| 
                                     А он служит французскому правительству.
 – Вы правы. Бурбоны всюду суют нос, – задумчиво проговорил Худ. – Боятся упустить свое. Можно подумать, мы их разбили при Ватерлоо, а не Бони. 
Копыта застучали звонче – экипаж въехал на пирс. Остановился. Худ открыл дверцу прежде, чем лакей успел соскочить с запяток, но когда они вылезали из экипажа, он уже стоял перед дверцей со шляпой в руке, поблескивая темной кожей в свете висящего на козлах фонаря. 
– Жди, – бросил Худ. Они чуть не бегом кинулись к освещенным фонарем сходням, два матроса якорной вахты при их появлении вытянулись по струнке. 
– Мистер Харкорт! – крикнул Хорнблауэр, едва ступив на палубу – ему было не до церемоний. 
Возле трапа горел свет – там же был и Харкорт. 
– Здесь, милорд. 
Хорнблауэр вбежал в кормовую каюту. С палубного бимса свисал зажженный фонарь, второй принес Джерард. 
– Докладывайте, мистер Харкорт. 
– «Дерзкий» снялся с якоря в пять склянок первой вахты, милорд. Его тянули два буксира. 
– Знаю. Что еще? 
– Лихтер с грузом подошел к борту в начале второй собачьей вахты. Сразу, как стемнело, милорд. 

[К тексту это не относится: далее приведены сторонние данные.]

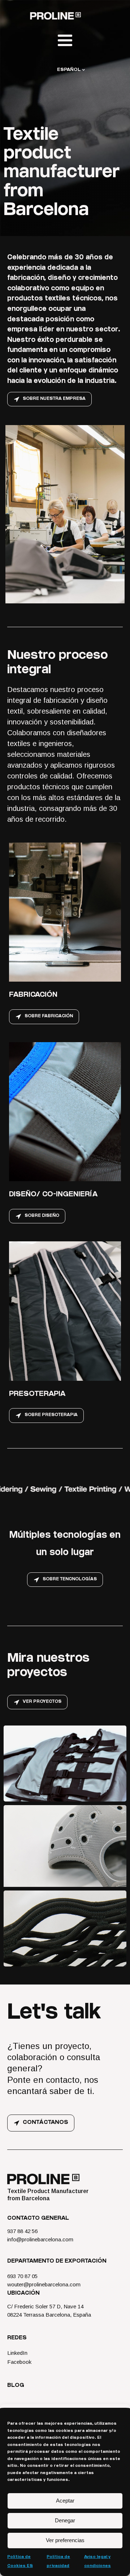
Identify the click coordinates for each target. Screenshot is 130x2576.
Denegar (65, 2520)
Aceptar (65, 2500)
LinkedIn (17, 2353)
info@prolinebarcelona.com (40, 2239)
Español (69, 70)
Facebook (19, 2362)
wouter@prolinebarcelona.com (44, 2284)
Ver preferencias (65, 2540)
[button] (49, 399)
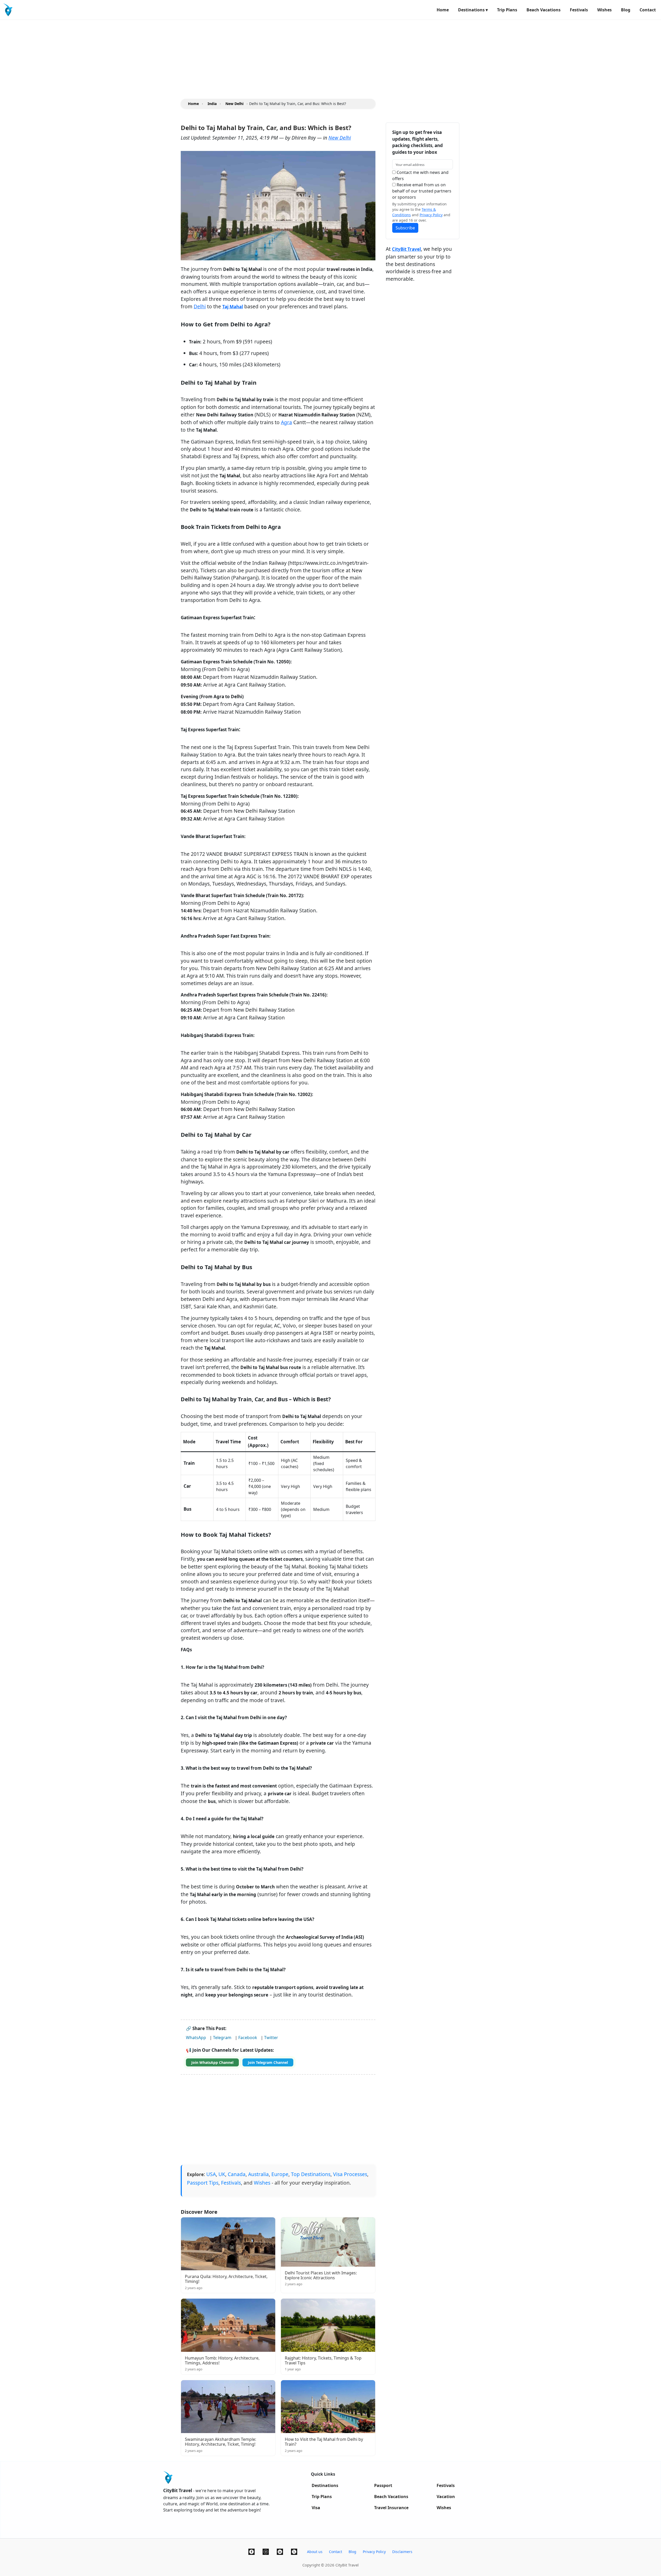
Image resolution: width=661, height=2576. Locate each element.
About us (314, 2551)
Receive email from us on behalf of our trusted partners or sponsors (421, 191)
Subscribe (405, 228)
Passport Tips (202, 2182)
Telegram (222, 2037)
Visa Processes (350, 2174)
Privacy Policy (431, 214)
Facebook (247, 2037)
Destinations (325, 2485)
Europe (279, 2174)
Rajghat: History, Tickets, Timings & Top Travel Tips (323, 2360)
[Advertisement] (155, 56)
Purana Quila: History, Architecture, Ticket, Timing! (226, 2279)
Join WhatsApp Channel (212, 2062)
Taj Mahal (232, 307)
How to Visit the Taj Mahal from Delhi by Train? (324, 2441)
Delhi (200, 306)
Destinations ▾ (473, 10)
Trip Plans (507, 10)
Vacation (446, 2496)
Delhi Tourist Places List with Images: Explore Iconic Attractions (321, 2275)
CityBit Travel (406, 249)
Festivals (579, 10)
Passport (383, 2485)
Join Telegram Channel (268, 2062)
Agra (286, 422)
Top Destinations (310, 2174)
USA (211, 2174)
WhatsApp (196, 2037)
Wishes (604, 10)
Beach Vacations (543, 10)
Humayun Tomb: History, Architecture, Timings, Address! (222, 2360)
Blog (625, 10)
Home (443, 10)
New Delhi (339, 137)
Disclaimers (402, 2551)
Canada (237, 2174)
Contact (648, 10)
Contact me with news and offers (420, 175)
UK (221, 2174)
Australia (258, 2174)
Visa (316, 2507)
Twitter (271, 2037)
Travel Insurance (391, 2507)
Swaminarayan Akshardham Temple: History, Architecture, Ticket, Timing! (220, 2441)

Низенький чернявый мужчина незаметно вошел в каюту и остался стоять в тени. 
– Ну? 
– Джентльмен, которого прислал мистер Худ, вместе со мной наблюдал за погрузкой, милорд. 
– Что грузили? 
– Я считал по мере погрузки. У них на бизань-штаге горели огни. 
– Ну? 
Харкорт приготовился читать по бумажке. 
– Двадцать пять деревянных ящиков, милорд, – прочел он, опередив нетерпеливый взгляд Хорнблауэра. – Я узнал эти ящики, милорд. В такие обычно пакуют ружья, по двадцать четыре ствола в каждый. 
– Пятьсот ружей и штыков, – быстро умножил Джерард. 

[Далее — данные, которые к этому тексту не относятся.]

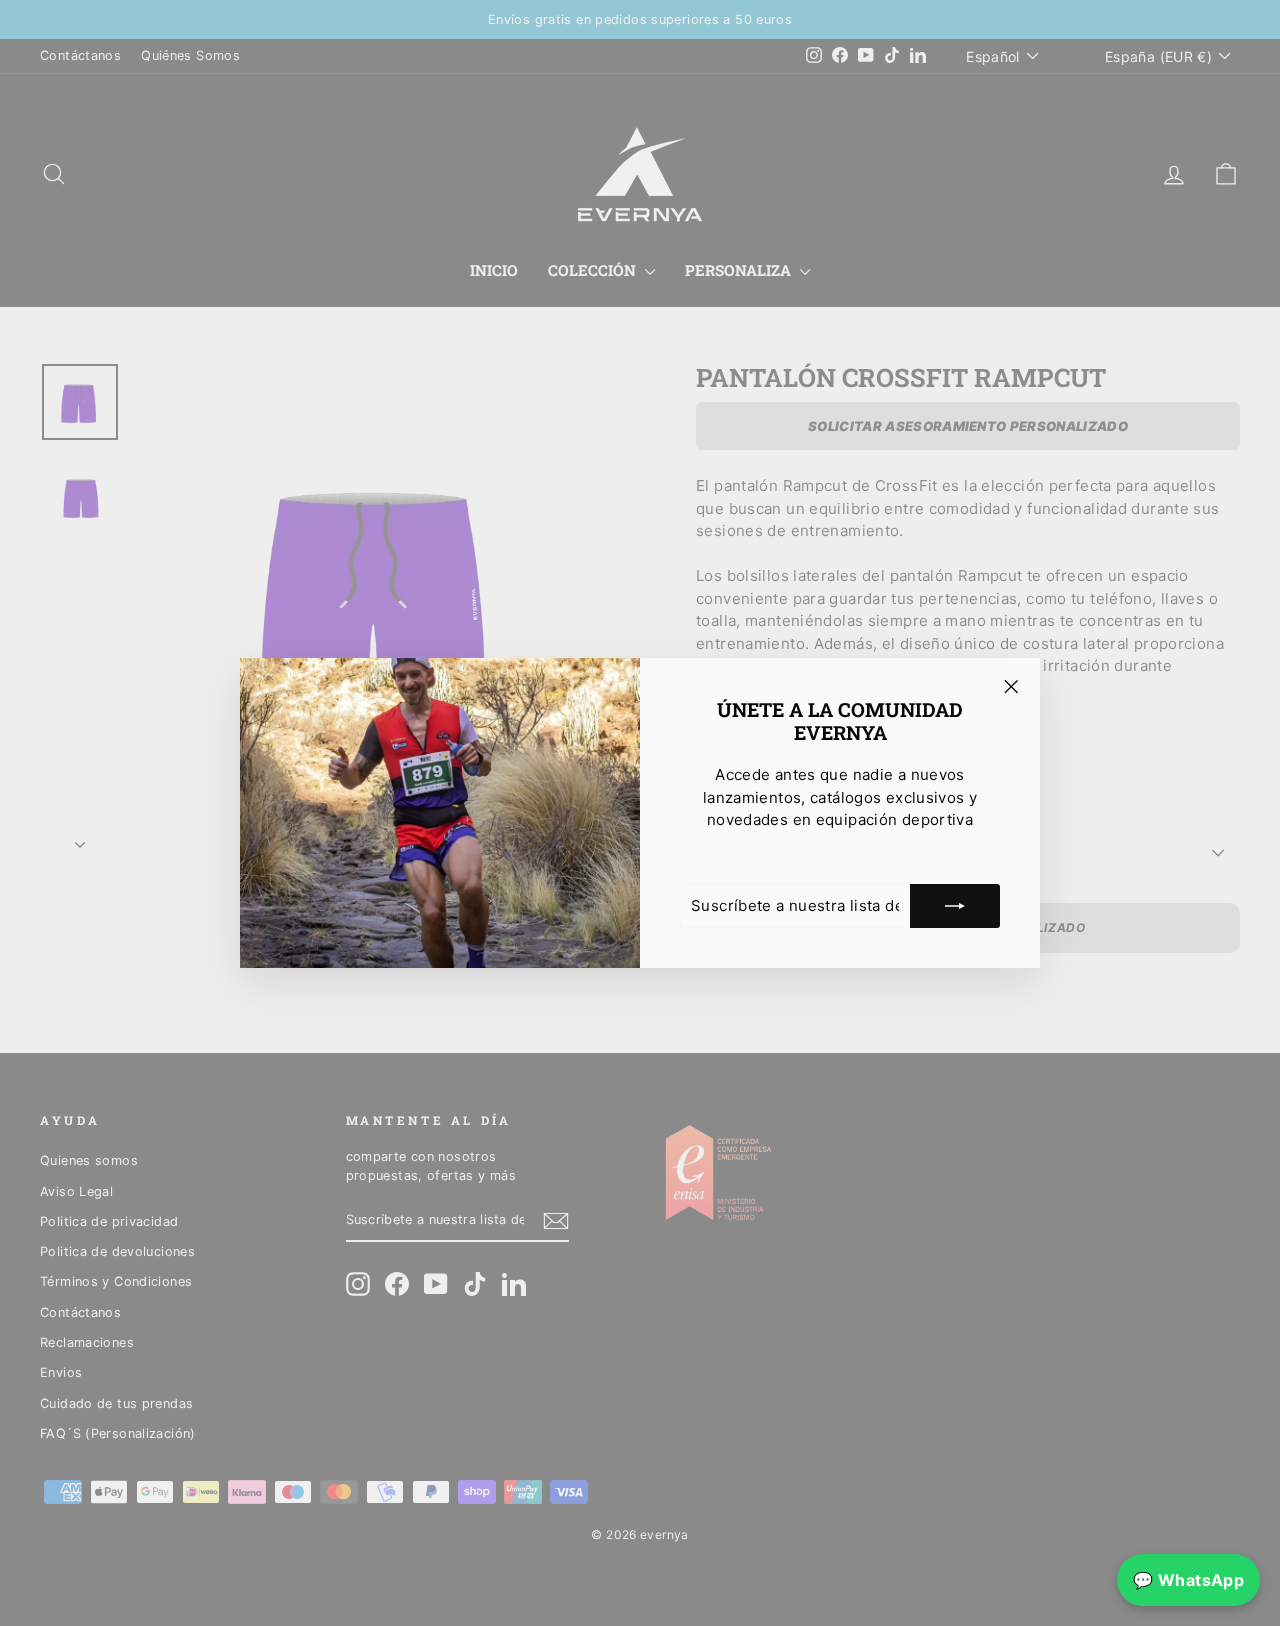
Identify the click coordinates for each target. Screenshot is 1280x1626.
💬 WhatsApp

– Так я и думал, – сказал Худ. 
– Еще что? – спросил Хорнблауэр. 
– Двенадцать больших продолговатых тюков, милорд, и еще двадцать длинных, узких. 
– Не можете ли вы предположить… 
– Соблаговолите выслушать матроса, которого я отрядил, милорд? 
– Зовите его. 
– Спустись сюда, Джонс, – крикнул Харкорт и повернулся к Хорнблауэру. – Джонс – отличный пловец. Я послал его вместе с другим матросом в караульной шлюпке, и Джонс подплыл к лихтеру. Расскажи его милости, что ты разузнал, Джонс. 
Джонс оказался щуплым, низкорослым парнем. Он заморгал от яркого света, робея в присутствии важных особ. Заговорил он с тем простонародным выговором, который сразу выдает уроженца лондонских трущоб. 
– Форменные мундеры, сэр, в тех больших тюках, сэр. 
– Как ты узнал? 
– Подплыл к лихтеру и пощупал, сэр. 
– Кто-нибудь тебя видел? – Это спросил Худ. 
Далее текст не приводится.